O desemprego, o arrocho salarial, principalmente em países europeus, a instabilidade
da economia em nações outrora prósperas, impulsionam o desencanto junto à
juventude. Acredita a OMS que a urbanização desenfreada , certamente, tem
exposto a população às agruras e estresse das cidades e megalópoles. Desde 2010,
pela primeira vez, a maior parte da humanidade vive em zonas urbanas e não nas
rurais. Deixamos o campo e sua plácida
tranquilidade,’ para a violência da rua, do trânsito, a competição terrível no
mercado de trabalho. E mais que tudo, perdemos a identidade e passamos, na
cidade grande, a ser apenas um número, no meio da manada, com a clara sensação
de que corremos em disparada para o abismo logo à frente.
Estudos
têm demostrado que os laços sociais são fortes aliados na prevenção dos
suicídios. Amigos, namorados e namoradas, parentes, esposas, maridos, filhos, companheiros de trabalho e de
farra são os liames imprescindíveis que nos prendem à vida e lhes dão algum
significado. Estudos feitos nos EUA demonstram que quase metade dos adultos se
consideram solitários e este preocupante percentual é exatamente o dobro da
década de 80. Este isolamento proporcionado pela urbe , certamente, estaria impulsionando os casos de depressão
responsável esta por mais da metade de
todos os suicídios.
Basta
refletir sobre os destinos da modernidade , para se perceber que nós mesmos
destilamos nossa própria cicuta. As pessoas fogem dos relacionamentos sérios,
como o trombadinha da polícia. As relações passaram ser na sua maioria
transitórias e eventuais : amizades coloridas, rolos, ficas. Mulher ou homem
que consiga uma certa ascensão econômica prefere a cueca ou calcinha do
parceiro na cadeira, nunca no guarda roupa. Casamentos se dissolvem como gelo
em Teresina: a primeira cara feia, o primeiro bate-boca ou arranca –rabo é
motivo para o divórcio. Já há incontáveis casais que simplesmente optam por não
ter filhos, sob a alegação de que atrapalha demais e dá muita dor de cabeça. A
explosão da comunidade global fez com que a comunicação ficasse, aparentemente,
mais fácil, mais rápida com o
Smartphone, a Internet, o WhatZapp, as Redes Sociais. A tecnologia aproximou
absurdamente os distantes, mas afastou terrivelmente os próximos. Nas rodas de
bar , já não se conversa: se tecla. Passamos a ter incontáveis amigos virtuais,
mas praticamente deletamos os amigos reais. O Curtir substituiu o bate papo, o
olho no olho, o toque, o abraço. Não bastasse isso, a vida profissional se
tornou um verdadeiro campo de guerra. Já não temos companheiros mas competidores.

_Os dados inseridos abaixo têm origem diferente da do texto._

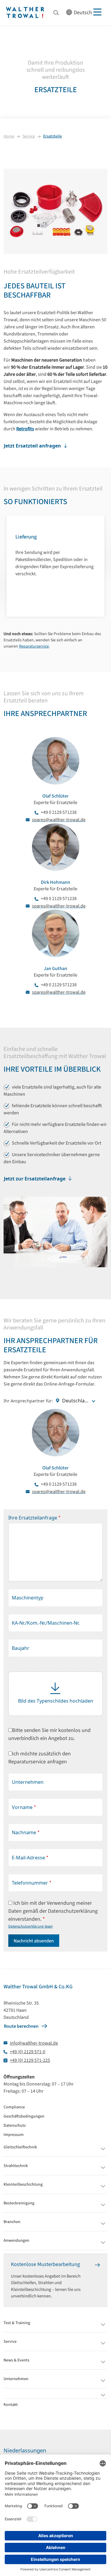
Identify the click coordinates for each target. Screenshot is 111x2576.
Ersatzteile (52, 136)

O objetivo de todos é o mesmo do Flamengo : vencer, vencer, vencer. Como em toda maratona
poucos vão ao pódio e muitos são os derrotados. Viver é consumir e aí daqueles que ferirem esse
mandamento básico. De repente, uma grande turba percebe-se só no mundo
aniquilada : sem família, sem amigos, sem agregados, sem companheiros. O parto atravessado da vida não se suporta sem
anestesia: álcool, lexotan, tabagismo, cocaína, fanatismo, religião, moralismo... A solidão no meio da turba talvez seja a mais
cruciante solidão. Vale a pena continuar a jornada ?
Há
algo errado na viagem, quando tantos desembarcam antes da estação final. É preciso mudar o roteiro, aproximar o grupo
de viajantes para que possam dividir a estafa do caminho e desfrutar juntos a
paisagem que passa definitiva na janela. Como o trem segue
sempre para o descarrilamento inevitável,
o companheirismo, a solidariedade, a
amizade , no final, serão a única atração verdadeira do nosso roteiro
turístico. Não dá para viver sozinho, nem existe felicidade individual. São as
nossas relações interpessoais que nos atam ao vazio da existência. Só temos
duas opções neste mundo : o acordo ou a corda.